■ **Stated exercise**: Switch every "GUI agent" in the data below to "screen assistant" and write all of it out again with nothing else changed. Omit the pictures from your version.

=== The data ===

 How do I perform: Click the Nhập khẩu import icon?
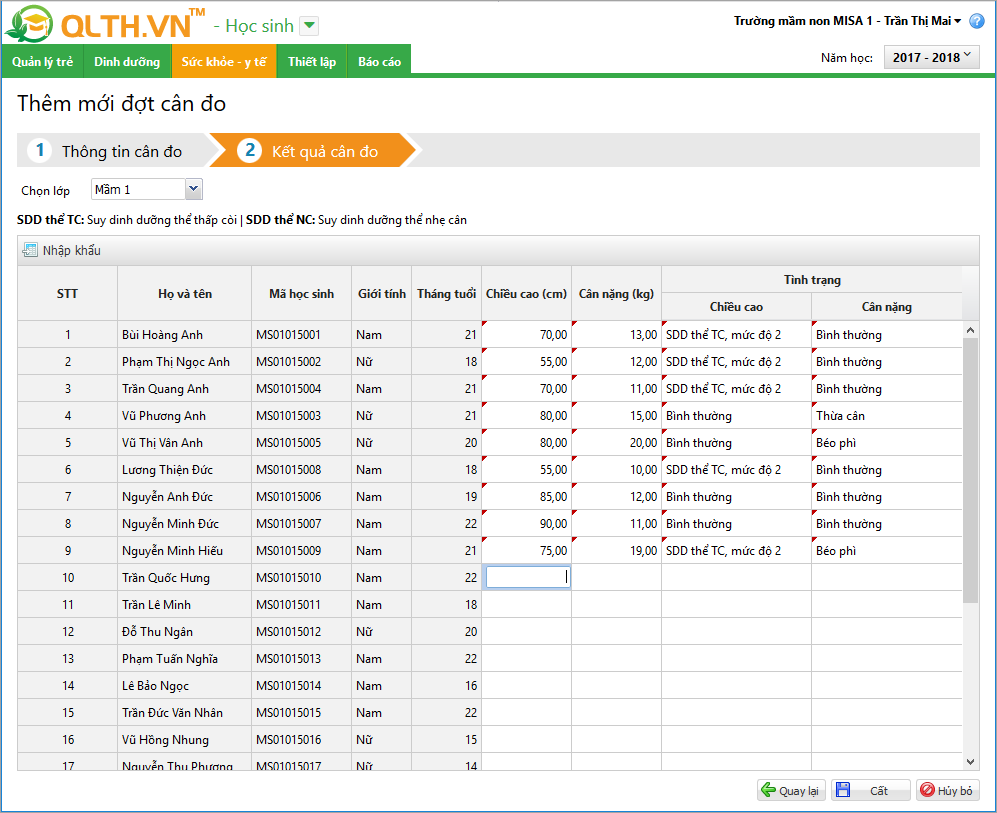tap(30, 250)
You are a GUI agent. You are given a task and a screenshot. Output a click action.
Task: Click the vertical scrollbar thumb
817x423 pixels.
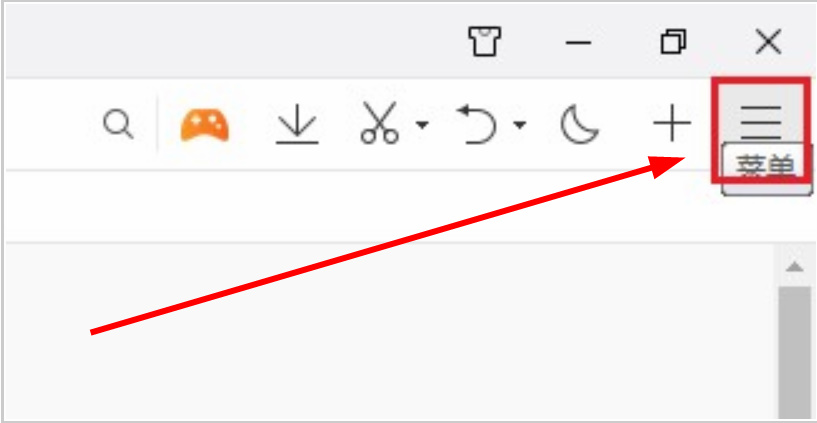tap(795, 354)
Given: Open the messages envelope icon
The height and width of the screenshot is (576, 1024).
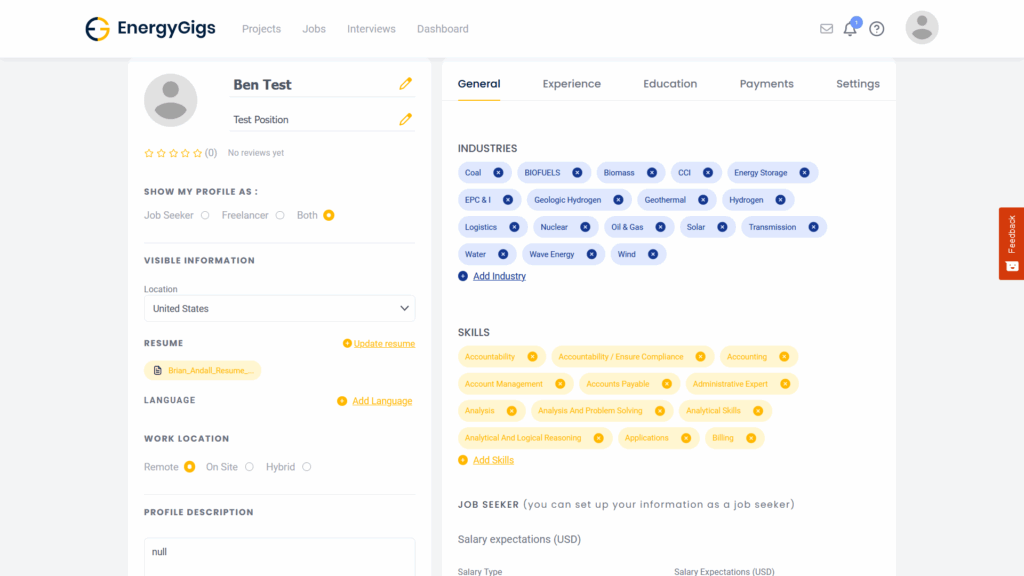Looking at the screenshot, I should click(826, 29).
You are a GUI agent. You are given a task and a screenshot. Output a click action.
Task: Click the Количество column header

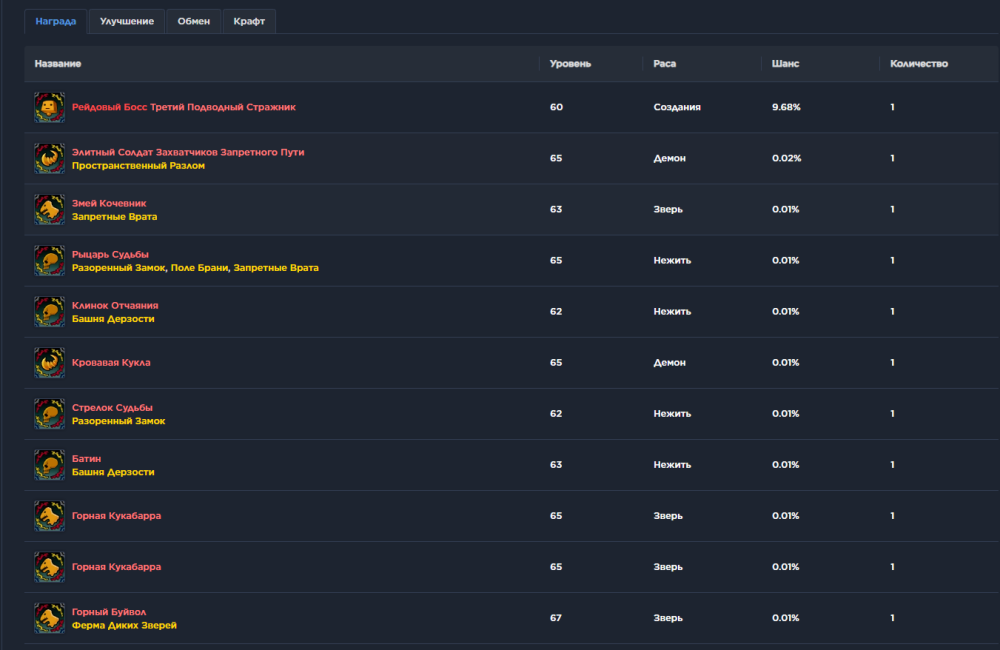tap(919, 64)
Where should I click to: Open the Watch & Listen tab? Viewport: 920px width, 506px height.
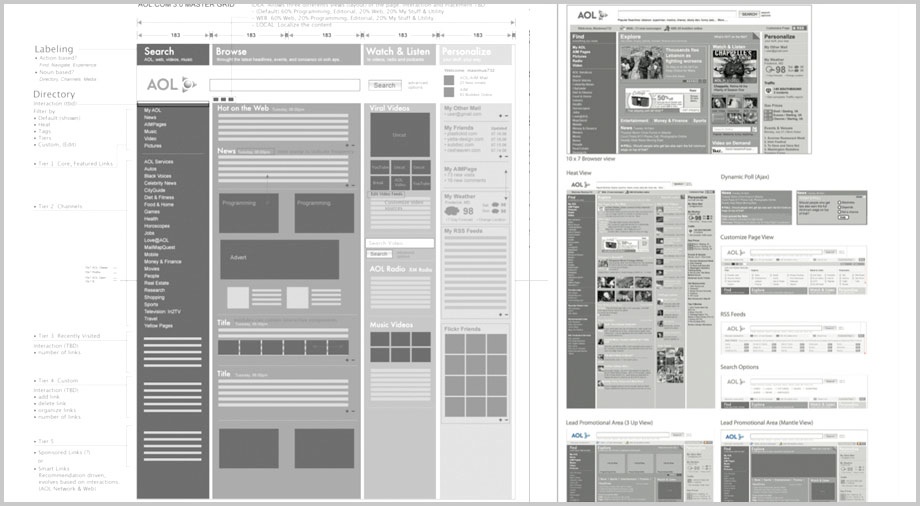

===

■ **Output for this exercise**:
 How do I perform: Click the Nhập khẩu import icon?
tap(30, 250)
You are a screen assistant. You are given a task and a screenshot. Output a click action.
Task: Click the vertical scrollbar thumb
817x423 pixels.
tap(795, 354)
Given: Open the messages envelope icon
The height and width of the screenshot is (576, 1024).
Looking at the screenshot, I should click(826, 29).
You are a screen assistant. You are given a task and a screenshot. Output a click action.
Task: Click the Количество column header

tap(919, 64)
Where should I click to: Open the Watch & Listen tab? Viewport: 920px width, 506px height.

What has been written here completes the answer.